By Graham Slaughter
Vedran Burdzovic, a third-year business student, scrambled into class late, expecting to quietly grab a seat. But his professor, who Burdzovic wouldn’t name “out of respect,” gave him the boot.
“I’ve never seen someone react like that. He just freaked out.”
Burdzovic isn’t alone. Students have reported being locked out, kicked out and losing marks off their final grade just for arriving late to class.
Without an official Ryerson policy on student lateness, professors
have the license to write their own set of rules.
English professor Sarah Henstraexpects late students to wait outside until the break. She doesn’t always buy the argument that students are behind the clock because of a tough commute.
“It’s very obvious when there has been a transit disaster because a big group of students will come in all together,” said Henstra.
A commuter herself, Henstra says her policy teaches professionalism.
“It just doesn’t fly in the real world to be late.”
Alex Bowmer, a second-year radio and television arts student, took Henstra’s class last year when he lived in residence. This year, Bowmer commutes from Georgetown and is thankful he’s not in one of her lectures.
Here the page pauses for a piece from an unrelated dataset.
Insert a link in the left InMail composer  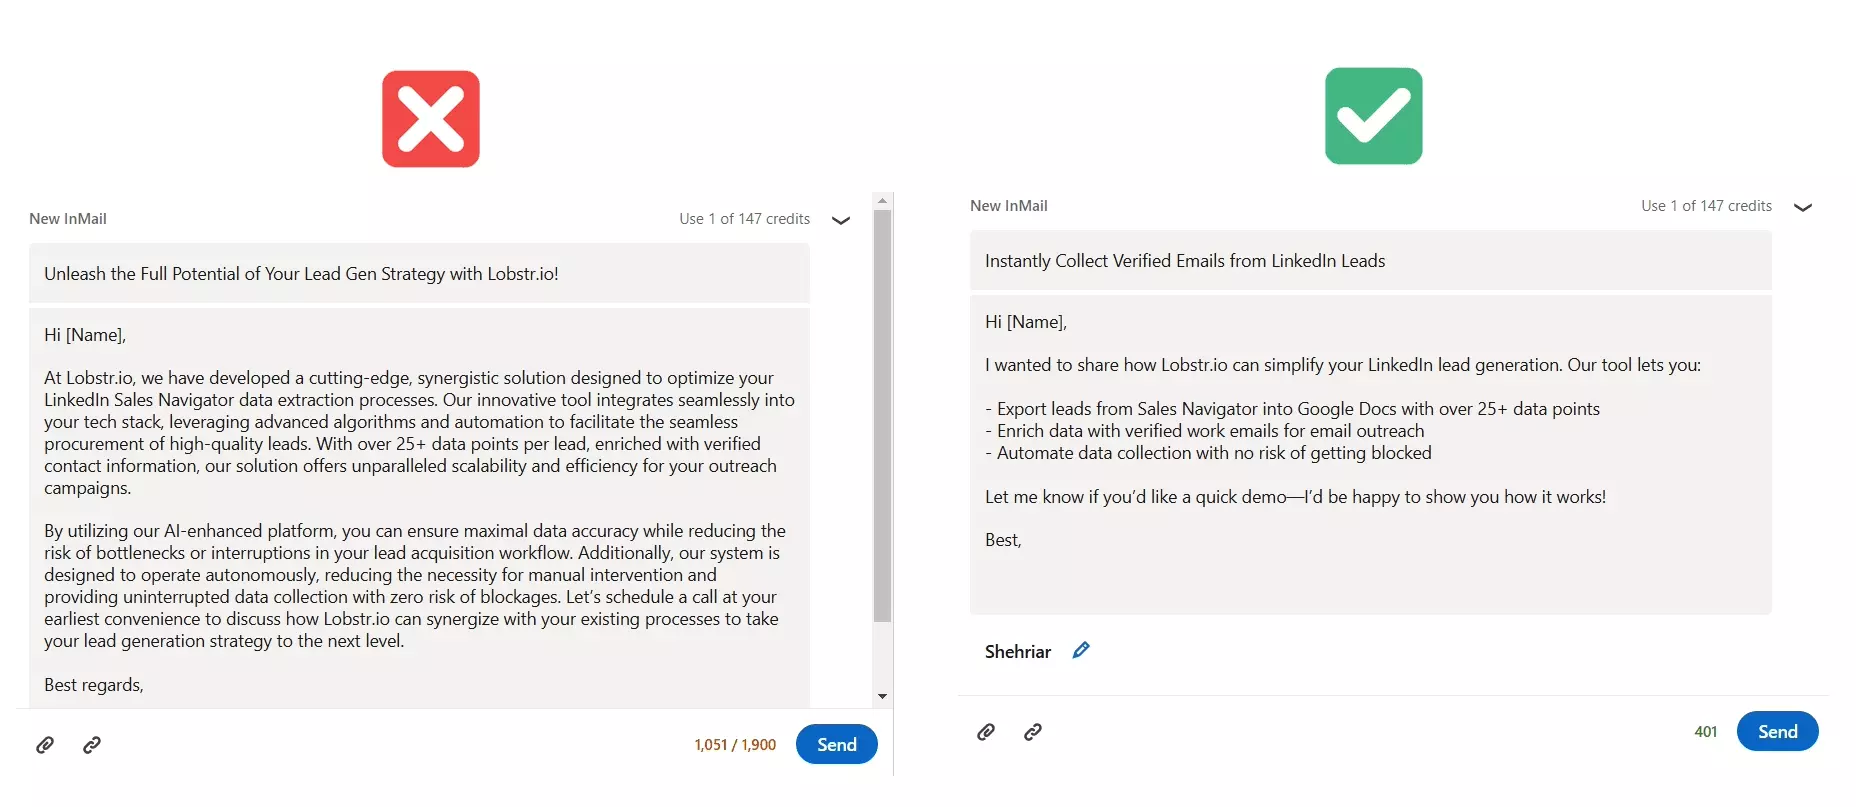pyautogui.click(x=92, y=745)
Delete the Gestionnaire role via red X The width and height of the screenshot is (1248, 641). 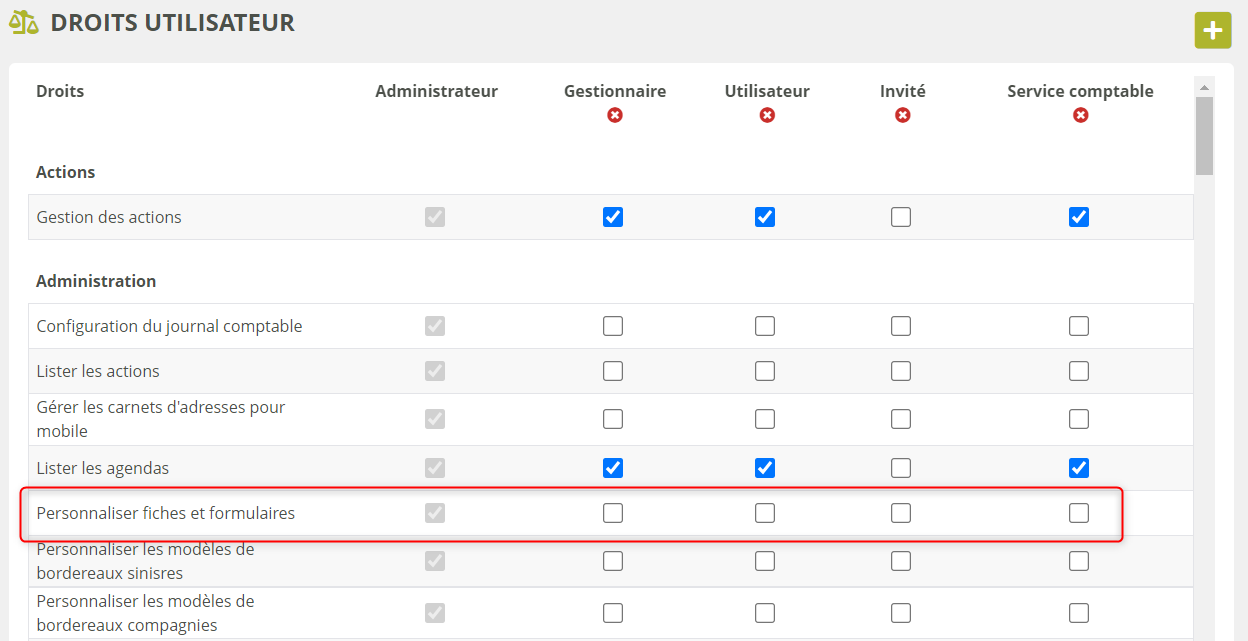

“If I got to her class at 9:12 a.m. and not 9:10 a.m., I’d be screwed,” said Bowmer.
Like many other commuter students, Bowmer’s ride to class is consistently late. When a professor writes their rules around lateness, Bowmer said they should think about the unreliable nature of public transit.
“There just doesn’t seem to be much consideration, especially when you’re teaching in a school with so many commuters,” said Bowmer. “It’s out of our control.”
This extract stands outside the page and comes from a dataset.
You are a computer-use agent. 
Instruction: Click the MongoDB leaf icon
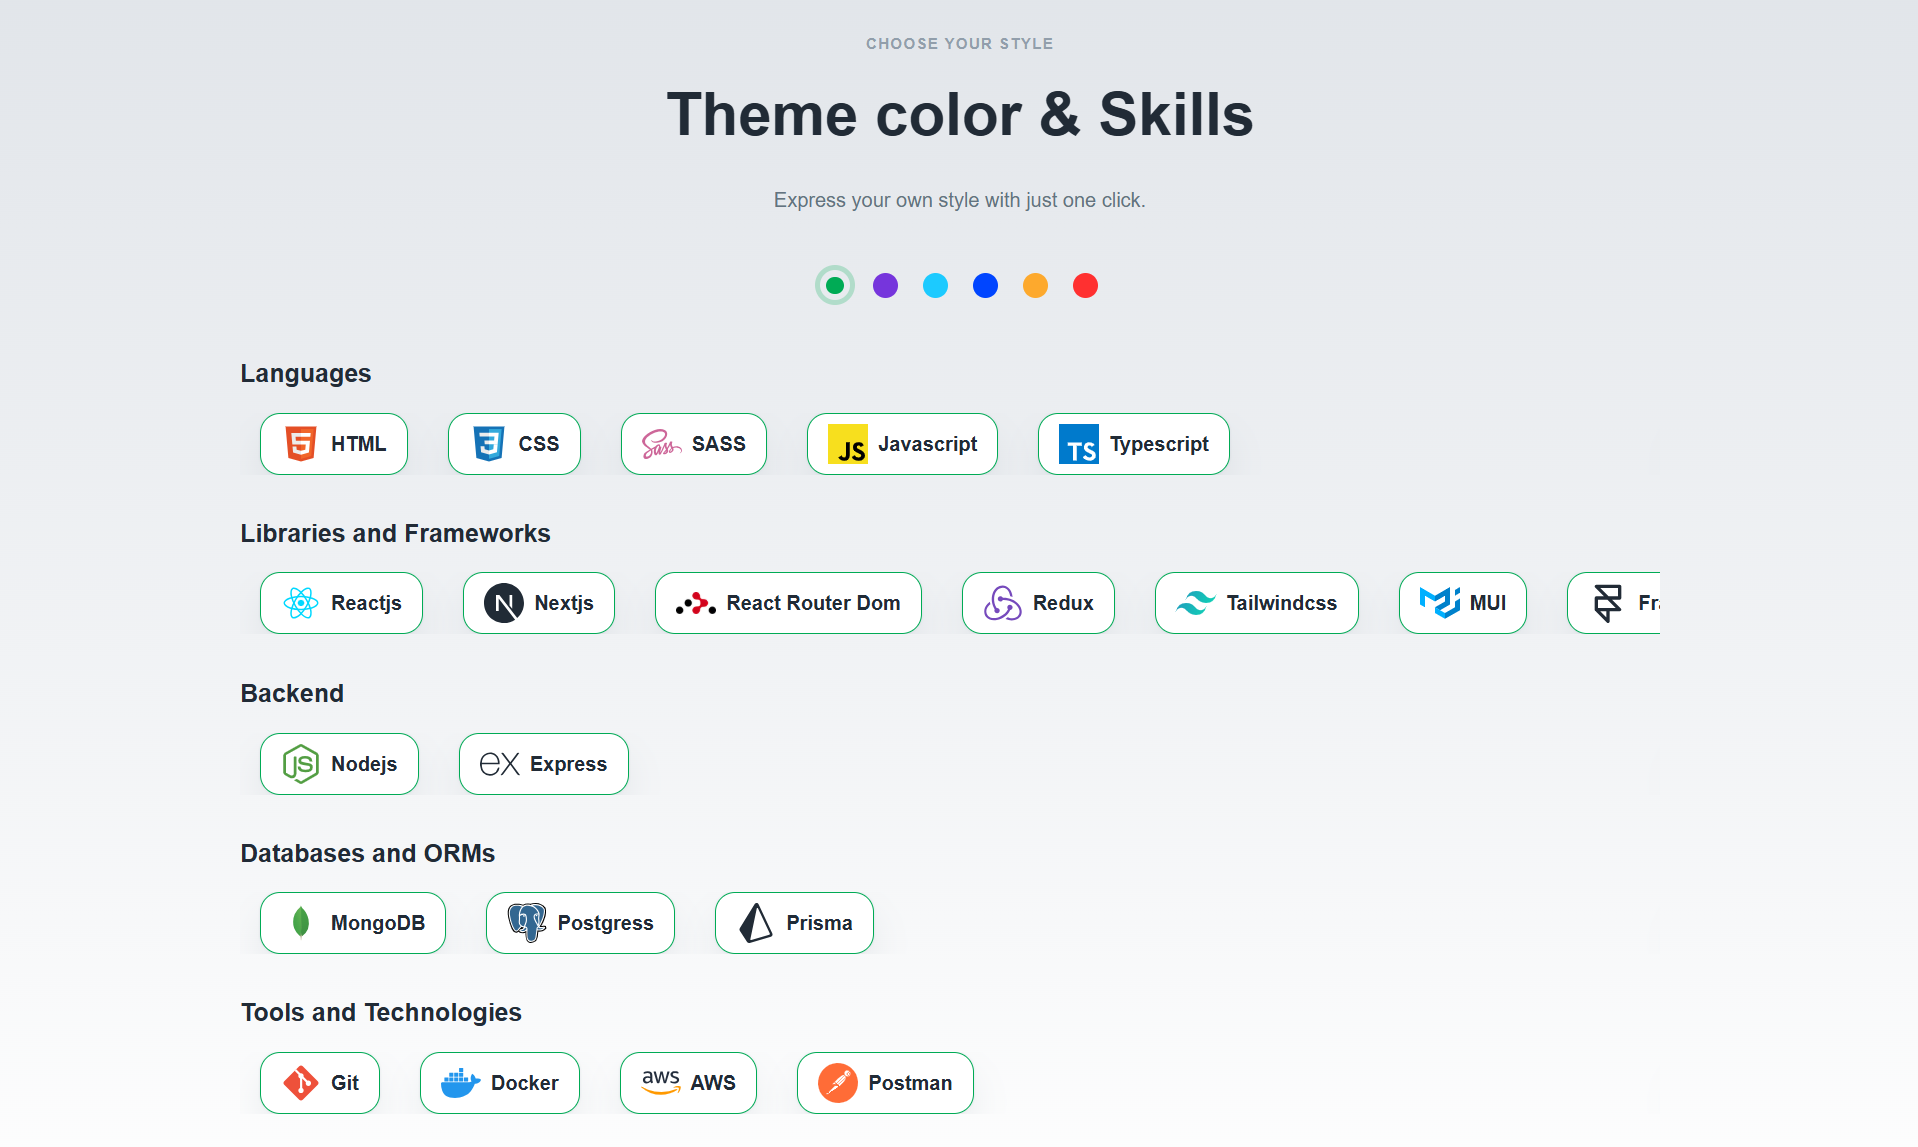pyautogui.click(x=300, y=922)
Ryerson theatre students face a different set of rules. Second-year acting student Alex Coté said that his classes don’t have a ten-minute grace period.
“We start on the dot and we finish on the dot as well. We can’t afford to lose ten minutes here and there,” said Coté.
If an acting student is late twice in the same class, they are given one point. After three points, they fail. Sometimes, stepping in late isn’t even an option.
“Our movement teacher next semester has been known to just close the door and you can’t come in,” said Coté.
Liana Salvador, vice-president education for the Ryerson Students’ Union, doesn’t think professors always consider why students are late.
“[Professors] need to acknowledge the diversity of reasons students are late and not assume that they don’t care,” said Salvador.
Salvador said it doesn’t make sense to bar students from the lectures and labs they have paid for.
“If professors prevent students from attending the classes they locked them out of then are they going to start reimbursing them for missed classes?”
Ryerson president Sheldon Levy noted that professors should consider individual circumstances before enforcing rigid rules for students who are running late.
“We should expect faculty members to take into consideration that one size doesn’t fit all,” he said.
But Levy also added that professors must also ensure that those who are on time are not disrupted by their colleague’s lateness.
“Professors are responsible to ensure a positive, productive learning environment.”